# Overpopulated tank?



## zitab (Jun 6, 2010)

I'm new to the hobby (1.5 years) but really love it. I used to have a 55 gal and a 38 gal fresh water tanks and I changed them for a 80 gal. The problem is that I think I have too many fish in there. 
Here is my livestock list: 
2 zebra danios
5 guppies
9 bleeding hearts
16 neon tetras
9 glow light tetras
1 black skirt tetra
7 white tetras
3 black ghost tetras
4 clown loaches
2 kuhli loaches
4 Corydoras 
1 red tail shark
2 golden algae eaters
2 black angels
10 sword tails
1 albino long fin pleco
1 L91 pleco
1 L240 pleco
2 kribenzis

I think it's too much but I don't want to give any fish away, I'm attached to all of them. 
ah! almos forgot, 3 fancy snails (which the clown loaches haven't gotten to yet)
Am I right to think it's too many fish for an 80 gal?
Sugestions apreciated,
Thanks


----------



## g_spyder91 (Mar 21, 2011)

Try entering your livestock list and tank info into the tank stocking calculator, it's a good guide.

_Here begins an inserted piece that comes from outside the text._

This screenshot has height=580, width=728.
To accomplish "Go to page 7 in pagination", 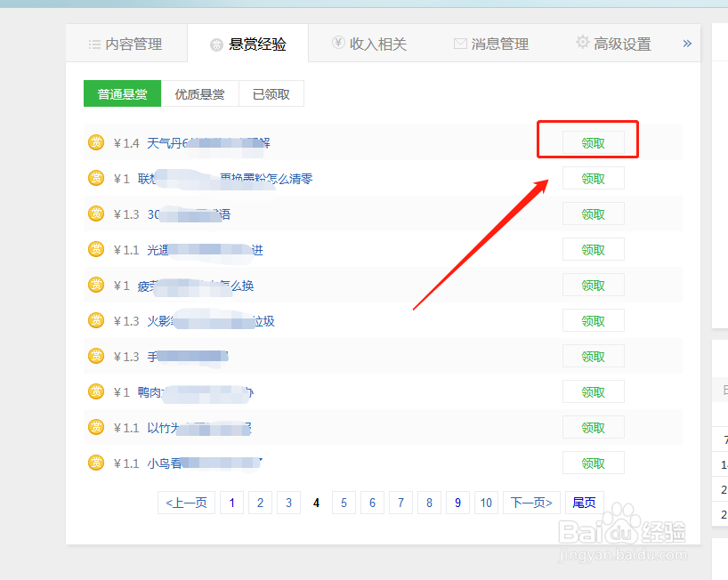I will (x=400, y=503).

AqAdvisor - Intelligent Freshwater Tropical Fish Aquarium Stocking Calculator and Aquarium Tank/Filter Advisor


----------



## taureandragon76 (Apr 21, 2010)

What kind of filtration you running on the tank?


----------



## The Guy (Nov 26, 2010)

Same question as Taureandragon 76, What are you using for filtration? Is it a planted tank? How many water changes do you do, how much and how often? Gravel vac. is somthing that is important as well. You should be running a canister filter in my opinion. Hob's are ok as long as they are maintained. my opinion only.


----------



## CRS Fan (Apr 21, 2010)

taureandragon76 said:


> What kind of filtration you running on the tank?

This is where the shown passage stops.